►

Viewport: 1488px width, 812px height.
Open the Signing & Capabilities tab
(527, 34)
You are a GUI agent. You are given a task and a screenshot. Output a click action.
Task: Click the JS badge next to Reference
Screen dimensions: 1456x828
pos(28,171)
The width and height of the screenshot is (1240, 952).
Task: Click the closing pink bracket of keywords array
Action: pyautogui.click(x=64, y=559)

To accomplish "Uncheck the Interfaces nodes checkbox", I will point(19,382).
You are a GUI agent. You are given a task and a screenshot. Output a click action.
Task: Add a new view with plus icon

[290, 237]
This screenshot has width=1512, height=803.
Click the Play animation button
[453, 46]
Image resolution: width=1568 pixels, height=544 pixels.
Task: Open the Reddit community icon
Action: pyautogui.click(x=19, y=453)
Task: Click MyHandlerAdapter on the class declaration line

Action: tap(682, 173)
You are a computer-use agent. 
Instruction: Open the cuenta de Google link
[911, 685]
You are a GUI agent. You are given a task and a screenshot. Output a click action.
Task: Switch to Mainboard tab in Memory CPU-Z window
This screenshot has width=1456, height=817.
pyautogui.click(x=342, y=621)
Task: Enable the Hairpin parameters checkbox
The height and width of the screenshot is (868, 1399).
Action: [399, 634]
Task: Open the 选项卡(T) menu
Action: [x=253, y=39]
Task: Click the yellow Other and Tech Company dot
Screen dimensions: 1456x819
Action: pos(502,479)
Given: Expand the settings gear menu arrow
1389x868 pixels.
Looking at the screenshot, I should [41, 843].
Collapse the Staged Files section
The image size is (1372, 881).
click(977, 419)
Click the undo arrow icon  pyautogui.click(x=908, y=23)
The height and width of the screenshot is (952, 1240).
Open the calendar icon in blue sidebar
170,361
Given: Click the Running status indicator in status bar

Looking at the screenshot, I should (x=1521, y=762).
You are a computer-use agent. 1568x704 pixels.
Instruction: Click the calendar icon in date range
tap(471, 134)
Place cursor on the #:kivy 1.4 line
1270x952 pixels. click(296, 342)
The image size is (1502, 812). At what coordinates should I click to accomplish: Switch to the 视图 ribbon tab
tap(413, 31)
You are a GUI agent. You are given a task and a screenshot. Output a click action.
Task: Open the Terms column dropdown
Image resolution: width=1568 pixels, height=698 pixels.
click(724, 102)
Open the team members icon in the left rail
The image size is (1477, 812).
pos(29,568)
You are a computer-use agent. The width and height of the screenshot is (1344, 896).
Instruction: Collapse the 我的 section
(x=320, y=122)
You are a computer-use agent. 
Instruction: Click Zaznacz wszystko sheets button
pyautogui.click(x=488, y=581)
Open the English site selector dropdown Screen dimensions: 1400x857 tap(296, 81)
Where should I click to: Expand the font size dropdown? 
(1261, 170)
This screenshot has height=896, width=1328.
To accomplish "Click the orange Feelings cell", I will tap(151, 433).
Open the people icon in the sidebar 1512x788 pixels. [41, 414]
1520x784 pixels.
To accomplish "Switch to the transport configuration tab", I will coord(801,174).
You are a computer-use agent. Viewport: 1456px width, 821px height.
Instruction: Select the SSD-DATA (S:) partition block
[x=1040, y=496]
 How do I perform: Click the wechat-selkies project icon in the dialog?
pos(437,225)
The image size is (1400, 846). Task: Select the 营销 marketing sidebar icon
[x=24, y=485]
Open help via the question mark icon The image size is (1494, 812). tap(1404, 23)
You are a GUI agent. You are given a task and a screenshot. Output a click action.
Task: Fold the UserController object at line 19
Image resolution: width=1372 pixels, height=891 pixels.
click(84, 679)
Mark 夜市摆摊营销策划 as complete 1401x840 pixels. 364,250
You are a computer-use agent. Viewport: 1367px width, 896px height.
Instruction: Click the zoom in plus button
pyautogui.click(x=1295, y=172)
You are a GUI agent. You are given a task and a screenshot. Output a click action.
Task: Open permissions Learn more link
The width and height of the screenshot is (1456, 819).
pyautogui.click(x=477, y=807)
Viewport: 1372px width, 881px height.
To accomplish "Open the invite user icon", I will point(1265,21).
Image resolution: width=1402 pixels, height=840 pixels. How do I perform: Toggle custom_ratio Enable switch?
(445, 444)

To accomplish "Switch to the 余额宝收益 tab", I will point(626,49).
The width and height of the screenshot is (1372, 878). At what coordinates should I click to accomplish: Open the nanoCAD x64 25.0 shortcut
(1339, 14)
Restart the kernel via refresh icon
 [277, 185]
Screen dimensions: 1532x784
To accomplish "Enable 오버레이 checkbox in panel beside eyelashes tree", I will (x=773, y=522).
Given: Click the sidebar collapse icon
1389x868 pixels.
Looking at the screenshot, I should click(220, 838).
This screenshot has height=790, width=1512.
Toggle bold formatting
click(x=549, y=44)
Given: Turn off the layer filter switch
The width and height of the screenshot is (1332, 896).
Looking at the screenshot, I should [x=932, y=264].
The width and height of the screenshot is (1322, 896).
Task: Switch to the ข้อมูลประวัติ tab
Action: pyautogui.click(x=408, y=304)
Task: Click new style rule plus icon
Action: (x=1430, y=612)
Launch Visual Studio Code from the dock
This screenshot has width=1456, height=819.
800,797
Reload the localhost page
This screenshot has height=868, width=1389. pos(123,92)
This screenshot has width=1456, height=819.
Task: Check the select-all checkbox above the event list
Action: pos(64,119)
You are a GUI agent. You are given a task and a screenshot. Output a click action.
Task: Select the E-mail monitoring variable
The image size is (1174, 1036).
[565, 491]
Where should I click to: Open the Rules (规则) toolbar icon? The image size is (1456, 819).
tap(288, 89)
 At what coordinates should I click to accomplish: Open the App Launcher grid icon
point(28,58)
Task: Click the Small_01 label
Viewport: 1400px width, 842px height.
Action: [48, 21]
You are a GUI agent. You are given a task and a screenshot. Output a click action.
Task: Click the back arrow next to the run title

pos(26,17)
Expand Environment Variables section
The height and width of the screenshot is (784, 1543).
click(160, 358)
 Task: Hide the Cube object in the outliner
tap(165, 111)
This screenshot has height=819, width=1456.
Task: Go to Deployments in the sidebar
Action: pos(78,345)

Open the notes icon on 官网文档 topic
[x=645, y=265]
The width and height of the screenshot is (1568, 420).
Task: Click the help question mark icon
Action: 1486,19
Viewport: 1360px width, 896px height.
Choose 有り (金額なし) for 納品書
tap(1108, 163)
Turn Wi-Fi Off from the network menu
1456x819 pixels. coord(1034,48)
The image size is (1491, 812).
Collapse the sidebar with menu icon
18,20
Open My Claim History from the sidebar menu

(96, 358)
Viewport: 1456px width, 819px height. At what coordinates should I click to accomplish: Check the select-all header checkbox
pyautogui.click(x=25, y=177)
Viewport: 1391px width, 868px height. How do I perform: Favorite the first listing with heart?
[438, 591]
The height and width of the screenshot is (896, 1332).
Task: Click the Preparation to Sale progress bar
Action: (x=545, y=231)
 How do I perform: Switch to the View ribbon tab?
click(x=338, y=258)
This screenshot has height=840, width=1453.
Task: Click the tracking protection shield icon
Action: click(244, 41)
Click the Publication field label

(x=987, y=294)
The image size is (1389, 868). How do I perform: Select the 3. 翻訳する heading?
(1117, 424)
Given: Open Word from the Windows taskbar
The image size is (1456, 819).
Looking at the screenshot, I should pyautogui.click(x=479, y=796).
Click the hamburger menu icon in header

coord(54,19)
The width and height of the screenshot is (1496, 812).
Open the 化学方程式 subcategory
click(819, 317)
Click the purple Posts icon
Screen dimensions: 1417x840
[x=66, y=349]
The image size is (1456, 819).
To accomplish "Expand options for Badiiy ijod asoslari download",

◄

▶ [Directions for this task]: Isolate each line of the listing above that includes "computer". Copy it.

▶ [Solution]:
You are a computer-use agent. 
You are a computer-use agent. 1568x704 pixels.
You are a computer-use agent. The width and height of the screenshot is (1344, 896).
You are a computer-use agent. 
You are a computer-use agent. Viewport: 1456px width, 821px height.
You are a computer-use agent. Viewport: 1367px width, 896px height.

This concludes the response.